I have not tried rsync or mysqldump sst methods, some adjustments or additions to the access rules might likely be required for those methods.

There is one manual command required. It adds the default gcomm port to the standard ports mysqld is allowed to bind to:
semanage port -a -t mysqld_port_t -p tcp 4567

I didn’t try to figure out how to add the above port definition to the auto-generated type enforcement rules. In reality, that command would be better used to create a new port named mysqld_galera_t or similar, but I didn’t study long enough to figure out how to do so. If you do make that change, then that change would also have to be reflected in the access rules.

Attachments:

  1. mysqldxtradb.te - The type enforcement rules which specifically allow things that mysqld needs to be able to execute/access.
  2. mysqldxtradb.pp - The compiled module to be inserted with ‘semodule -i /path/to/mysqlxtradb.pp’
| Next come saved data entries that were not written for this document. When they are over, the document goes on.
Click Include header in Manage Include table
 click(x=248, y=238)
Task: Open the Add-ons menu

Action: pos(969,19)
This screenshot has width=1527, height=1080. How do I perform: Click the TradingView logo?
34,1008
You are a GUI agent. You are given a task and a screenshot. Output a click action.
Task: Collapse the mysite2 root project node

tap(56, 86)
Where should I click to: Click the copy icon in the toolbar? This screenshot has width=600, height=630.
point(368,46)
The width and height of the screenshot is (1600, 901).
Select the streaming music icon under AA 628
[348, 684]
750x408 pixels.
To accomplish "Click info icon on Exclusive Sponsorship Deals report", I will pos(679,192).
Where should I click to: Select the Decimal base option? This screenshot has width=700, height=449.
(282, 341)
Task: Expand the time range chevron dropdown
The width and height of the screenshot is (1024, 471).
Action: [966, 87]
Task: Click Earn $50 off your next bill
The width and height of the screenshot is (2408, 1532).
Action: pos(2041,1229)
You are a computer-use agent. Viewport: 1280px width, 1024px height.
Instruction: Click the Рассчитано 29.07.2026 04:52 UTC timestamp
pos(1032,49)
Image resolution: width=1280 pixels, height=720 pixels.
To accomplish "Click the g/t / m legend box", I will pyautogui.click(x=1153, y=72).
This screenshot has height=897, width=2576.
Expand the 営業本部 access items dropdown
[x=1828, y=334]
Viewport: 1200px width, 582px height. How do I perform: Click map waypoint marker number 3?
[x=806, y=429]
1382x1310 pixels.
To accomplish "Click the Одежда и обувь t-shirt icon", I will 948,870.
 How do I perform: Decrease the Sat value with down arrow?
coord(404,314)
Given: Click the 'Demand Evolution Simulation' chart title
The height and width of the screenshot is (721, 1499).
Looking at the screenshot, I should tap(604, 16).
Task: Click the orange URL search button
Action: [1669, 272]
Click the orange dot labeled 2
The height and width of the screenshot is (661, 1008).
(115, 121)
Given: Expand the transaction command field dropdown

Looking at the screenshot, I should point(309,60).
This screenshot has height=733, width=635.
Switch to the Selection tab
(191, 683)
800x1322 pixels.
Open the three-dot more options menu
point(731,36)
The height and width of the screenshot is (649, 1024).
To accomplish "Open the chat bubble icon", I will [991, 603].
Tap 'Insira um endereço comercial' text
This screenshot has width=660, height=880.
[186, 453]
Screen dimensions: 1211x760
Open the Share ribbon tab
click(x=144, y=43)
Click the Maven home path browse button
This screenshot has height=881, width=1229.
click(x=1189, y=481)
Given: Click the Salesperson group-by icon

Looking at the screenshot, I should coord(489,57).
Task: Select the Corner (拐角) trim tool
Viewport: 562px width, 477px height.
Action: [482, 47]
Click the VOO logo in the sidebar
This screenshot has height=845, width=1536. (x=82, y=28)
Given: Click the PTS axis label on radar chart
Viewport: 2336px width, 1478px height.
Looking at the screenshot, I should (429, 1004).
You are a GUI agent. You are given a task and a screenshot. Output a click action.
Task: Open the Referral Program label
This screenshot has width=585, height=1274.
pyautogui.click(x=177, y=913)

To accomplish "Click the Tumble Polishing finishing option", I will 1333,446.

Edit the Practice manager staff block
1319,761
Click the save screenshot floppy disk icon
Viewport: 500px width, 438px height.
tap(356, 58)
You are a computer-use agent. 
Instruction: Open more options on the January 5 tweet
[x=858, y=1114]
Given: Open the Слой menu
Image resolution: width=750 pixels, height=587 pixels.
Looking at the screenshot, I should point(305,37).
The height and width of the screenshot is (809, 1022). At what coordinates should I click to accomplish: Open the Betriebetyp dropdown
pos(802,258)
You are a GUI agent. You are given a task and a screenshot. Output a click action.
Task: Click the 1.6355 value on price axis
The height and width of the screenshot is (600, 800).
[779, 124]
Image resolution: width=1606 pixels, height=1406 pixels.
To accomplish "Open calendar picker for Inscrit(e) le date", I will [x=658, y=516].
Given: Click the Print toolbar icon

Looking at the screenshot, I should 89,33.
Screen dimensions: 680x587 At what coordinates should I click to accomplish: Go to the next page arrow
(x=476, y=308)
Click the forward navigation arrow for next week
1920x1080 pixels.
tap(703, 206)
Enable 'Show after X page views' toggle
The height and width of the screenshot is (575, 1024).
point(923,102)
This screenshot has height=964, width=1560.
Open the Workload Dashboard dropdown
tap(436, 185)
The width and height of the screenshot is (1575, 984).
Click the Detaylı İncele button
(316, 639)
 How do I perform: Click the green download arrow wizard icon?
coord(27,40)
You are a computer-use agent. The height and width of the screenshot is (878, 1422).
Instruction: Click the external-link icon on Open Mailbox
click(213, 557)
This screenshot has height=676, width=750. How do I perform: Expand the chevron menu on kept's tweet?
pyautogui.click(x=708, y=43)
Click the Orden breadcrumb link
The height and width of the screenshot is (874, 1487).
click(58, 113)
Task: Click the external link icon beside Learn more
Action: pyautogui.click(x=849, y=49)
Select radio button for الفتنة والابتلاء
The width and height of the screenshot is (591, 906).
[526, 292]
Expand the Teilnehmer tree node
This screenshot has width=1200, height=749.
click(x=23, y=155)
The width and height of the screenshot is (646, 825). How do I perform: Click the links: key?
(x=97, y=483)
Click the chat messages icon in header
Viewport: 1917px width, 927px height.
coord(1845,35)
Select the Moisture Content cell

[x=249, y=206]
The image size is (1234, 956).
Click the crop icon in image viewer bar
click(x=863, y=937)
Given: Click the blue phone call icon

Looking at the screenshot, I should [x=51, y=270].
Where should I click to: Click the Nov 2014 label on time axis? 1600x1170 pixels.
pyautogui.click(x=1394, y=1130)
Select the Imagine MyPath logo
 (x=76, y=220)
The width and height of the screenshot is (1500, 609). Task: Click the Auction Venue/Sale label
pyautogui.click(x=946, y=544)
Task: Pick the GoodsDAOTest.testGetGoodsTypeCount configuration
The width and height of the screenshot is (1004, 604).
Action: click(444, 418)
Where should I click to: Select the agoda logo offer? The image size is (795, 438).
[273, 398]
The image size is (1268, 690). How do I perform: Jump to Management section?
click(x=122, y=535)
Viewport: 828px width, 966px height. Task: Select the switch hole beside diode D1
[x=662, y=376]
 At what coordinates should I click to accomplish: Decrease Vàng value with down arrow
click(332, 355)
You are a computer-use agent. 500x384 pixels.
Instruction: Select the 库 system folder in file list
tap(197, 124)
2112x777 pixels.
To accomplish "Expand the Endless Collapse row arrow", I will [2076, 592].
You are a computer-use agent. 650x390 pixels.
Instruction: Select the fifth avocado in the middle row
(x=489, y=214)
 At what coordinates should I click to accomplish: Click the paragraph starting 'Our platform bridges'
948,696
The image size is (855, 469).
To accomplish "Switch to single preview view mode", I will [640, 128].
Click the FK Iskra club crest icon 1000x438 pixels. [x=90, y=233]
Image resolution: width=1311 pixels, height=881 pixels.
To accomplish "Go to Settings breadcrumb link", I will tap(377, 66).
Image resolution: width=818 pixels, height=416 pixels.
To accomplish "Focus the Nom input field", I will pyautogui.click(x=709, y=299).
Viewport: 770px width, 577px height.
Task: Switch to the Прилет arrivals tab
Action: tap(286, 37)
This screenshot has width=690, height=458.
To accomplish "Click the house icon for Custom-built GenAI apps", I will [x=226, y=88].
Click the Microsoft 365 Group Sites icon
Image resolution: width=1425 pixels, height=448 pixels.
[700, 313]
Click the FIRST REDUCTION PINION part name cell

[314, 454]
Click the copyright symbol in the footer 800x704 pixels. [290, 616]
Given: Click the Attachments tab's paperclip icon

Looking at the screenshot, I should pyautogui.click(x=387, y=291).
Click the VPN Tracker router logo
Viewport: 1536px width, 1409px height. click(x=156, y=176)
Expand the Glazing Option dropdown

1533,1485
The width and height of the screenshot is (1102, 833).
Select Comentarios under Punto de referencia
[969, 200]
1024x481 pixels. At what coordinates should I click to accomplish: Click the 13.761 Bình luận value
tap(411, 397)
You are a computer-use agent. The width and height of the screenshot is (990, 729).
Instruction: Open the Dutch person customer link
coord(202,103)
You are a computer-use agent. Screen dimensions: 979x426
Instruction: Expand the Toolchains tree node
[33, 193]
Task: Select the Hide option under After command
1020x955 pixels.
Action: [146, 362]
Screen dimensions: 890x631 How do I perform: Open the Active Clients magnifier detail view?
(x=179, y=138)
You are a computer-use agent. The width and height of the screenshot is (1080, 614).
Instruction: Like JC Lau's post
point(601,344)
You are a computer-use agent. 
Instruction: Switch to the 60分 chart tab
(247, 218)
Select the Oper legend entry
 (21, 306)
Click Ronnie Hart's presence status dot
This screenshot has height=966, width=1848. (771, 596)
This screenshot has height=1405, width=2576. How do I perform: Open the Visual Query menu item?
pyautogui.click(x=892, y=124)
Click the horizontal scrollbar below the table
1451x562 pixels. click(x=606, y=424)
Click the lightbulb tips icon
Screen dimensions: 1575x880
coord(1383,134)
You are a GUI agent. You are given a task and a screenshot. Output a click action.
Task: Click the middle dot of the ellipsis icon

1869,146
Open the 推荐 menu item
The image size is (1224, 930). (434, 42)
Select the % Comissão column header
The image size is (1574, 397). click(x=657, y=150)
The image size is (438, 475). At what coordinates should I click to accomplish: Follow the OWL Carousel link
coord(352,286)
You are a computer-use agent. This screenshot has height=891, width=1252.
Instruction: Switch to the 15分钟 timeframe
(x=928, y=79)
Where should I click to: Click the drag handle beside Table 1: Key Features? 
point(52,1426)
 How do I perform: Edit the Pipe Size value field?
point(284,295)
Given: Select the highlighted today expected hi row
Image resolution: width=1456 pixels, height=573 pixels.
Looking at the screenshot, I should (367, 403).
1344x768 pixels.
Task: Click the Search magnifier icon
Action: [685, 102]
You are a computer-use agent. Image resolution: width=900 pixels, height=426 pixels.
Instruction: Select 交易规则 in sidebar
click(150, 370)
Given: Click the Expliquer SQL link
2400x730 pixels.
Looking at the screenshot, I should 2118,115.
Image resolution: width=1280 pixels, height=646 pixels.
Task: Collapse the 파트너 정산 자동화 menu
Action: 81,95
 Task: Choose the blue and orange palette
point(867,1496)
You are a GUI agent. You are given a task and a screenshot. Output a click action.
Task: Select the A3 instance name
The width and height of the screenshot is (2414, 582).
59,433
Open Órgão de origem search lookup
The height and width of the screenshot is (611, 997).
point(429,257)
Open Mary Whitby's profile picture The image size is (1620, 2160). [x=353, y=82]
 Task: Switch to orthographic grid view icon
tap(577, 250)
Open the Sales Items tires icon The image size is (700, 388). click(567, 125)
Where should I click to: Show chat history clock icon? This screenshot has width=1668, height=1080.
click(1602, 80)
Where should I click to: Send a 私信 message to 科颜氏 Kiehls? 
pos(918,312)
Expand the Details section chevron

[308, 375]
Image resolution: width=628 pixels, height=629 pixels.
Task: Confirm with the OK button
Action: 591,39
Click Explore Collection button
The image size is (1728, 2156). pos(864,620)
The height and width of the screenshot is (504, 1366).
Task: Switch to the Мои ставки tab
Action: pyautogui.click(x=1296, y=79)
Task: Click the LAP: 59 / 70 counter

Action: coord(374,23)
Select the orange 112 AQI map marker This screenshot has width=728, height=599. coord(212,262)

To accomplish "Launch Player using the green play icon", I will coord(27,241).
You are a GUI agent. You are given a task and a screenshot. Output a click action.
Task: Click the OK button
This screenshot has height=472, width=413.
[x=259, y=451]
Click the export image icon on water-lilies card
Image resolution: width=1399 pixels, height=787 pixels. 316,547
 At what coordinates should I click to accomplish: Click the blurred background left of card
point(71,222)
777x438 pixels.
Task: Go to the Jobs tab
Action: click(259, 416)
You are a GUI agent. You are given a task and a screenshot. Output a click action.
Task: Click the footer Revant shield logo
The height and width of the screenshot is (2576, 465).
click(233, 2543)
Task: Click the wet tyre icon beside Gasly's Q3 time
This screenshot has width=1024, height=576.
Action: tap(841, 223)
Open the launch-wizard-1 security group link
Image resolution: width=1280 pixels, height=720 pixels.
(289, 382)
If anybody requests, I can also post the logged AVC lines which I used to generate this type enforcement access list (using audit2allow). I do not claim this to be the best module rules because it opens up access to many generic/powerful commands and directories by the mysqld daemon that it was prevented from doing with just the stock mysqld selinux module. Adjustments/enhancements are welcome and encouraged, though an accompanying explanation of the adjustment/enhancement is also strongly encouraged.

To Percona, if this works for you, feel free to use any or all of this in your rpms (i.e. make a Percona-XtraDB-Cluster-server-selinux package which loads the correct items).